UK shares have been dipping and rising with a confusing amount of inconsistency this year. At times, some shares seem on track to make gains, only to fall to new lows the following week.
The frustration has led me to look deeper for tangible reasons why certain shares might have more long-term potential than others. In my research, I’ve uncovered three that I believe could net me consistent returns in 2024 and beyond.
Driving the digital revolution
BT Group (LSE:BT.A), the UK’s largest telecoms company, started 2023 with a bang but hit a snag in May. It’s been struggling since, with the share price now the lowest it’s been since October 2020.
So why am I hopeful?
The reason BT’s revenue and profits are down is likely due to large investments into its infrastructure arm Openreach. This would be in preparation for the UK’s switch to a fully digital telecoms network in 2025.
It seems logical that profits are in decline due to the cost of installing the new digital hardware. Once everything is in place though, the resulting windfall means BT profits could soar.
Getting in while the shares are cheap could net me some decent returns. The risk is that if things don’t pan out as planned, BT will need to do some emergency damage control.
Naturally, that would affect the share price.
But it’s a risk I’m prepared to take, so BT will be on the list during my next shopping spree.
The high-end supermarket fave
Marks & Spencer (LSE:MKS) was crowned the nation’s favourite supermarket for the third time this February. The high-quality retailer’s share price dipped in 2022 as the economy tightened but began to make a marked recovery in 2023.

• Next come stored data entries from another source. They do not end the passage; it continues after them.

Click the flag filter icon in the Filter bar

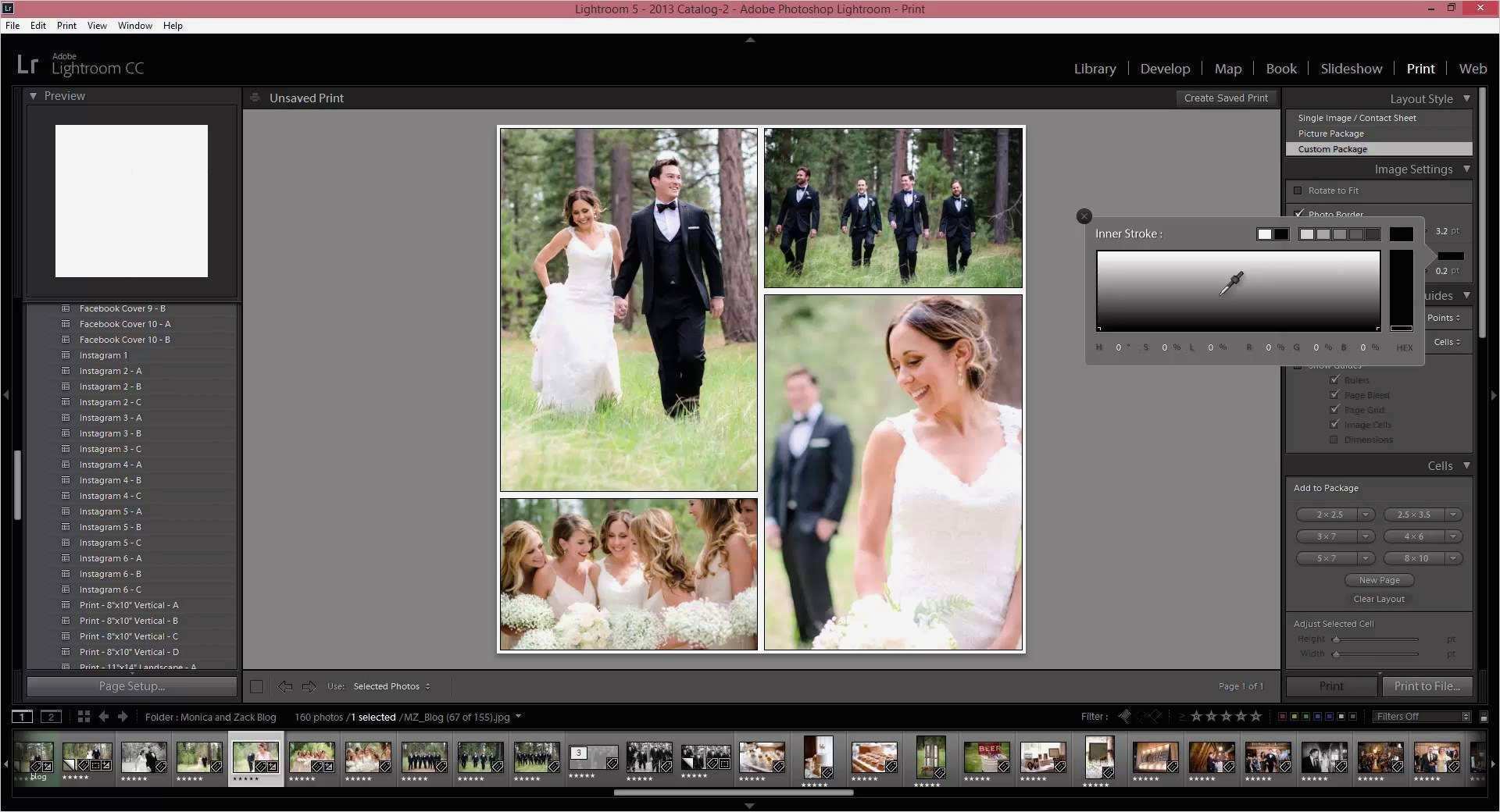pos(1125,716)
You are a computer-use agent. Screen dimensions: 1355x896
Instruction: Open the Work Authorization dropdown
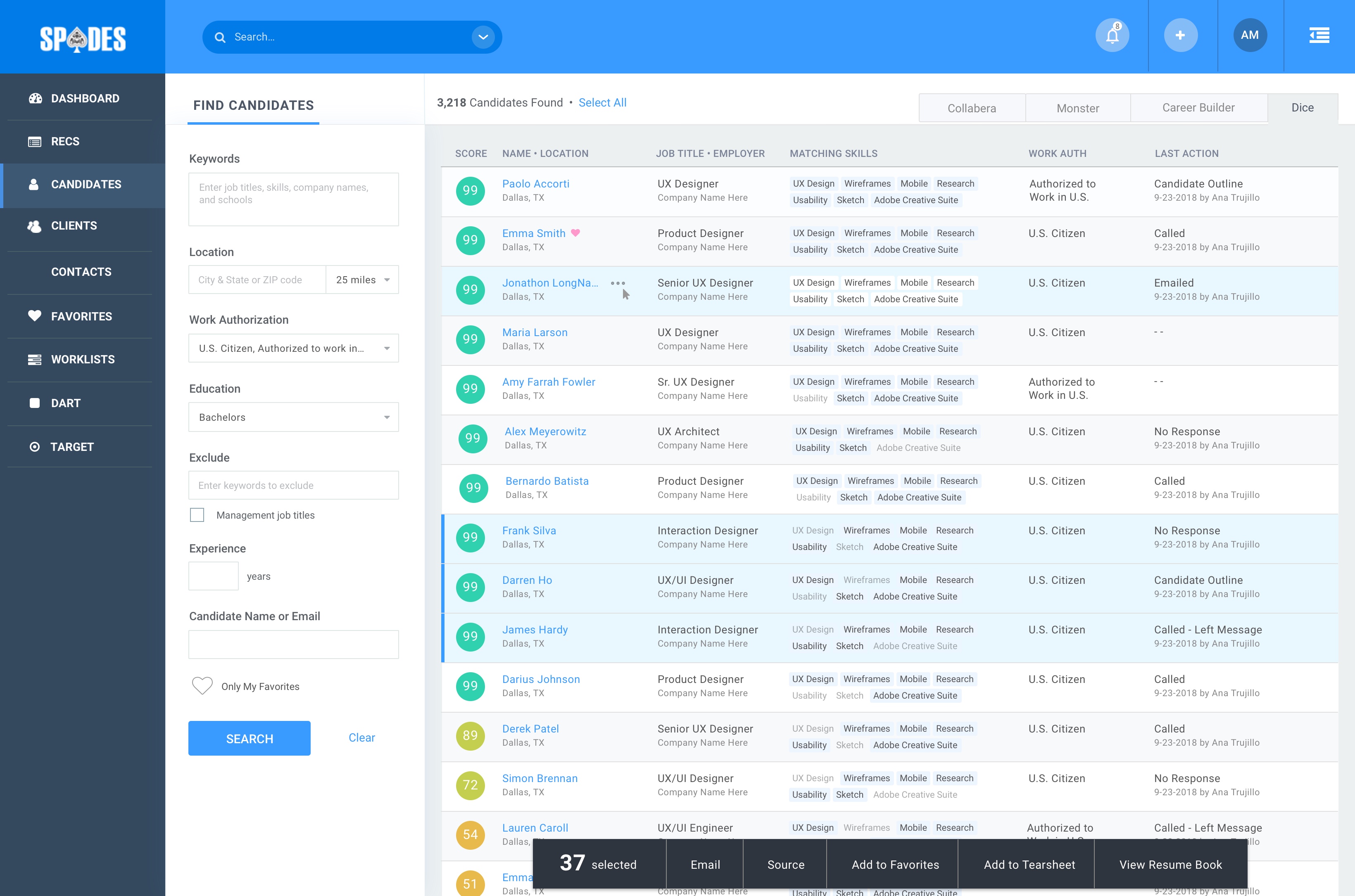pyautogui.click(x=293, y=348)
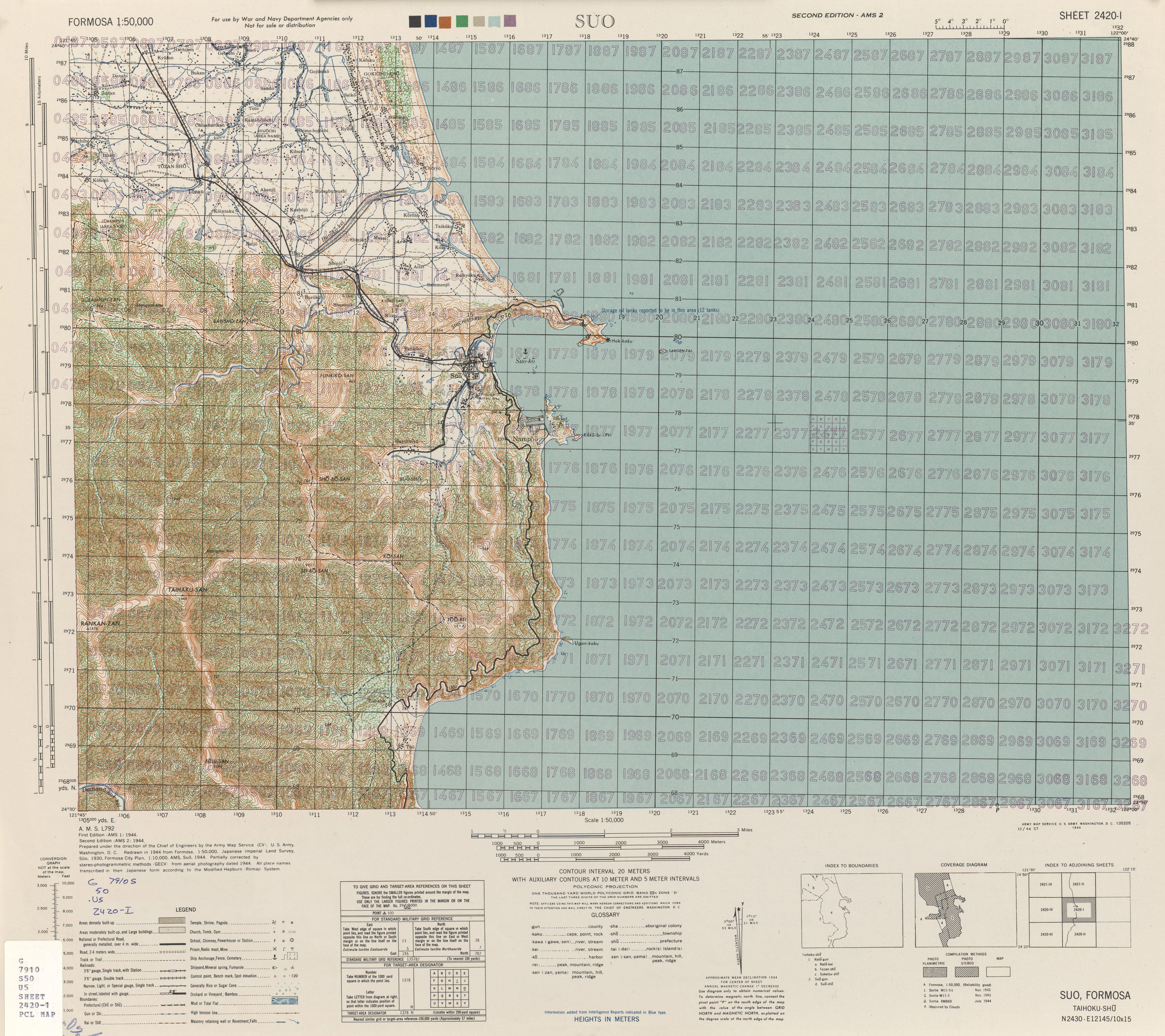Select adjoining sheet 2420-II tile

tap(1080, 935)
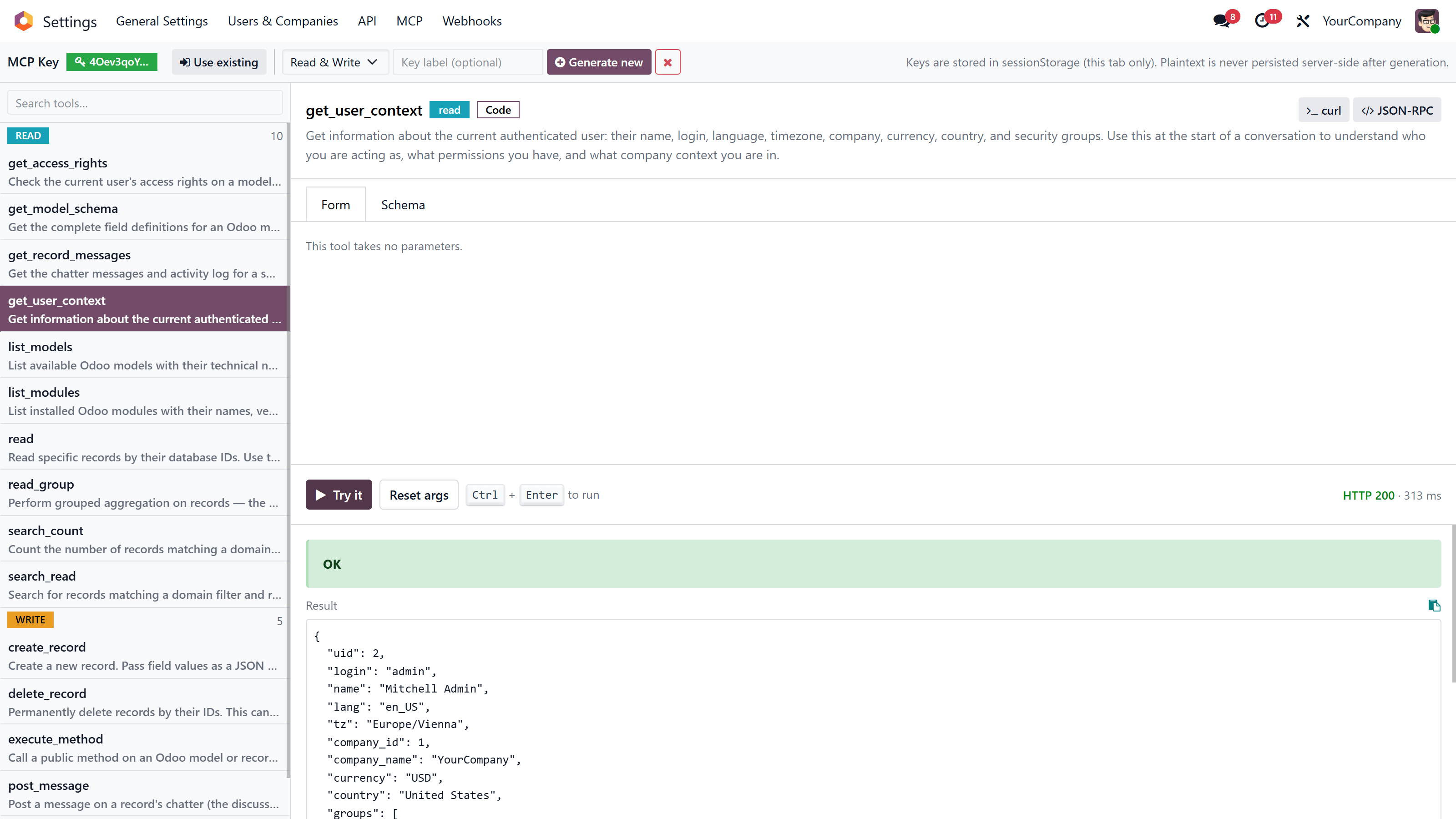Click Use existing key button
Viewport: 1456px width, 819px height.
tap(219, 61)
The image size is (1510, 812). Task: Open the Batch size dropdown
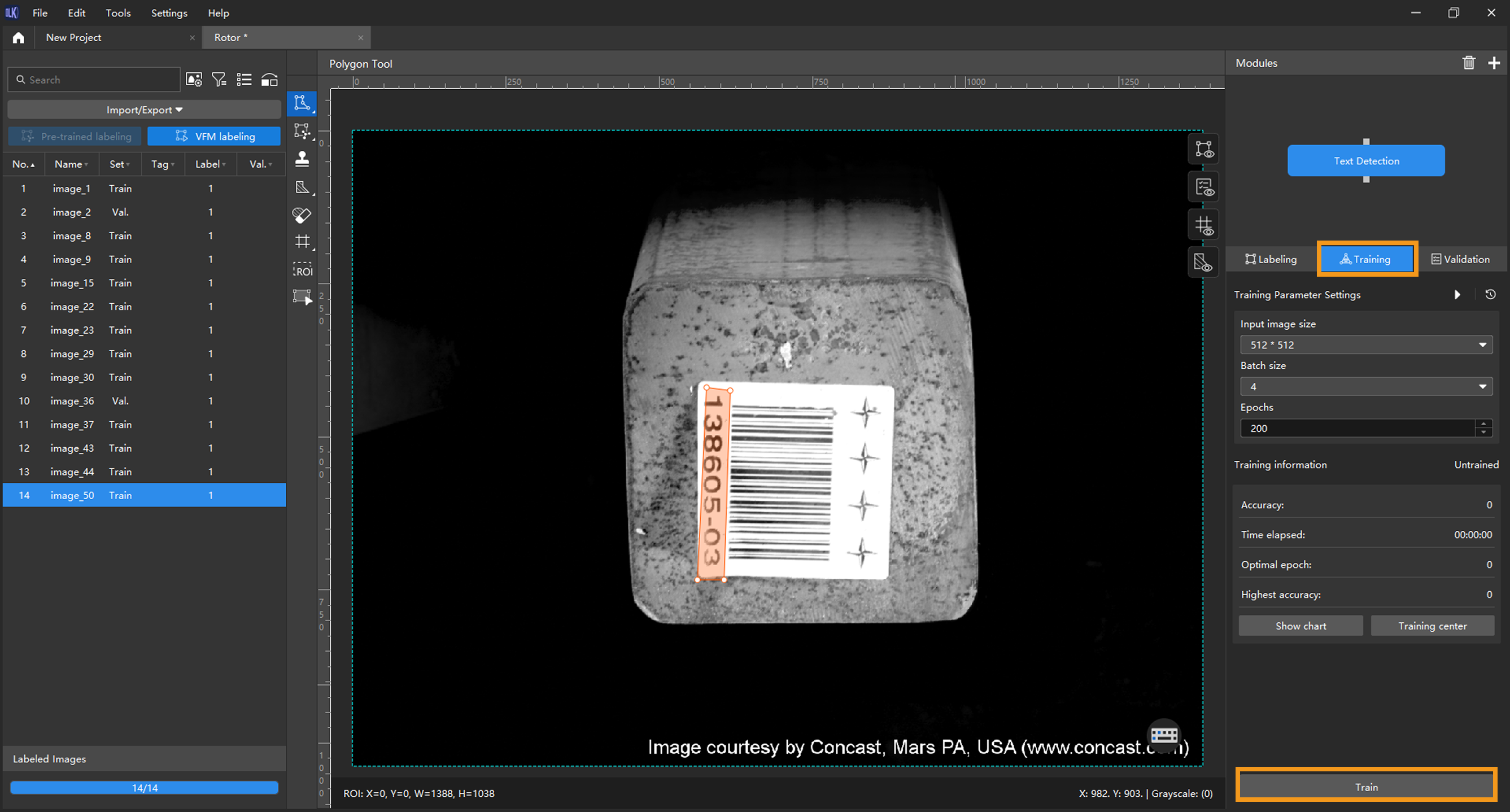pyautogui.click(x=1366, y=386)
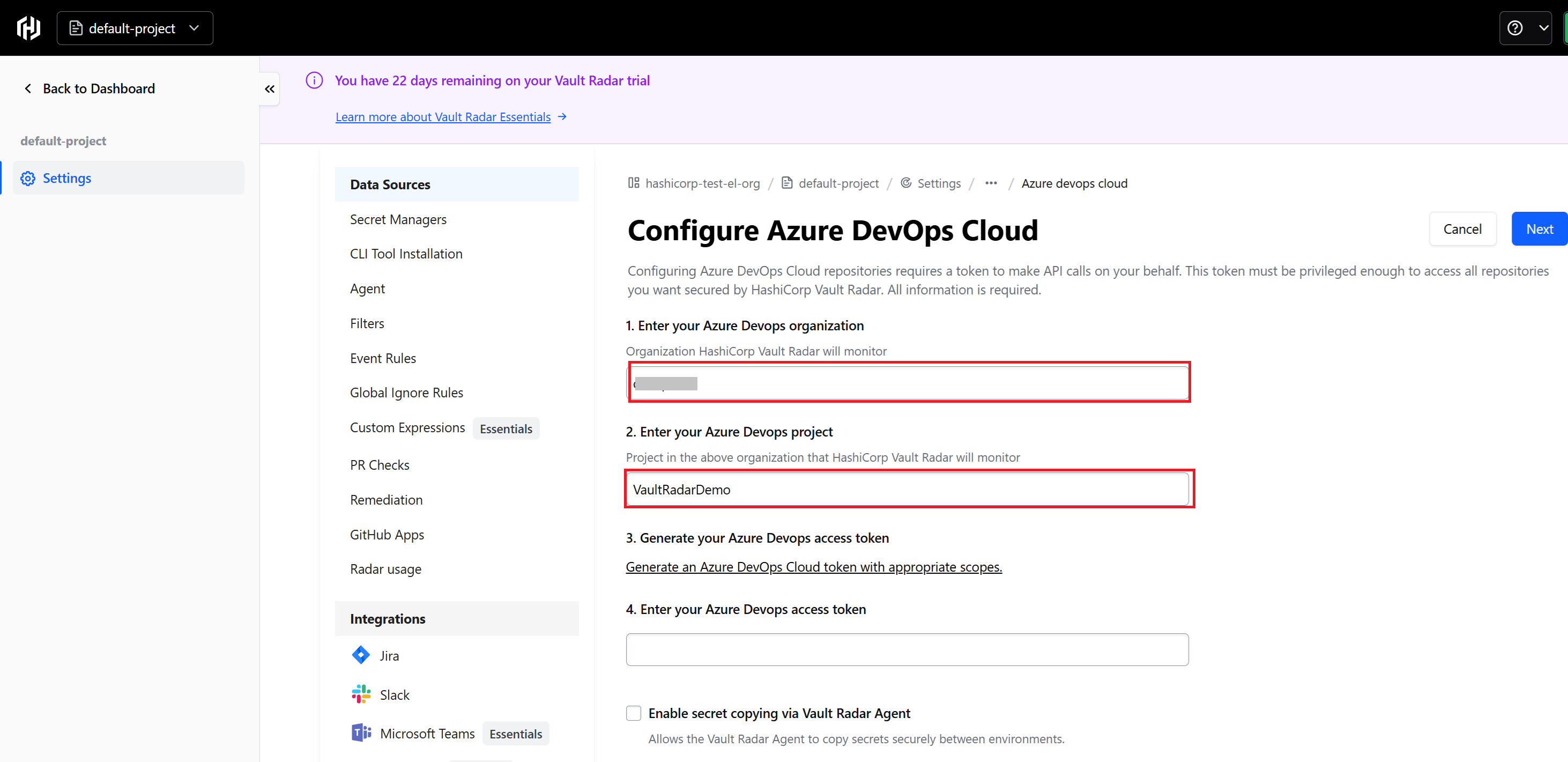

While shares increased 48% over the past 12 months, they’ve fallen 13% this year after disappointing Christmas sales figures. However, if M&S can deliver positive full year results in May, the upward momentum should return. That would make the current 239p price a good entry point.
The risk remains that the UK economy isn’t fully out of the woods yet. If things turn bad and interest rates increase again, higher-end supermarket chains like M&S could take the brunt.
Economic uncertainty is likely to be a persistent theme in 2024, influencing many investment decisions. I’m not 100% confident in a recovery just yet, but I’ll keep an eye on M&S and gauge its long-term potential.
Getting priorities right
The Tesco (LSE:TSCO) share price has been trading relatively sideways for the past year, up only 6.5% since last March. The stock has a moderate price-to-earnings (P/E) ratio of 14, a figure suggesting adequate earnings and a fair share price.
The wishy-washy performance means analysts are on the fence about Tesco shares, with an equal mix of buy and sell ratings. At best, they predict an average price increase of only 18% in the coming 12 months.
So why am I optimistic?
The popular supermarket recently announced a 9.1% pay rise for staff. I believe the move could boost productivity and improve customer satisfaction. The investment is also indicative of a company operating with good cash flow and a healthy balance sheet.
Most importantly, Tesco isn’t a company I’d consider high-risk, so I plan to buy shares even if short-term gains aren’t immediately apparent.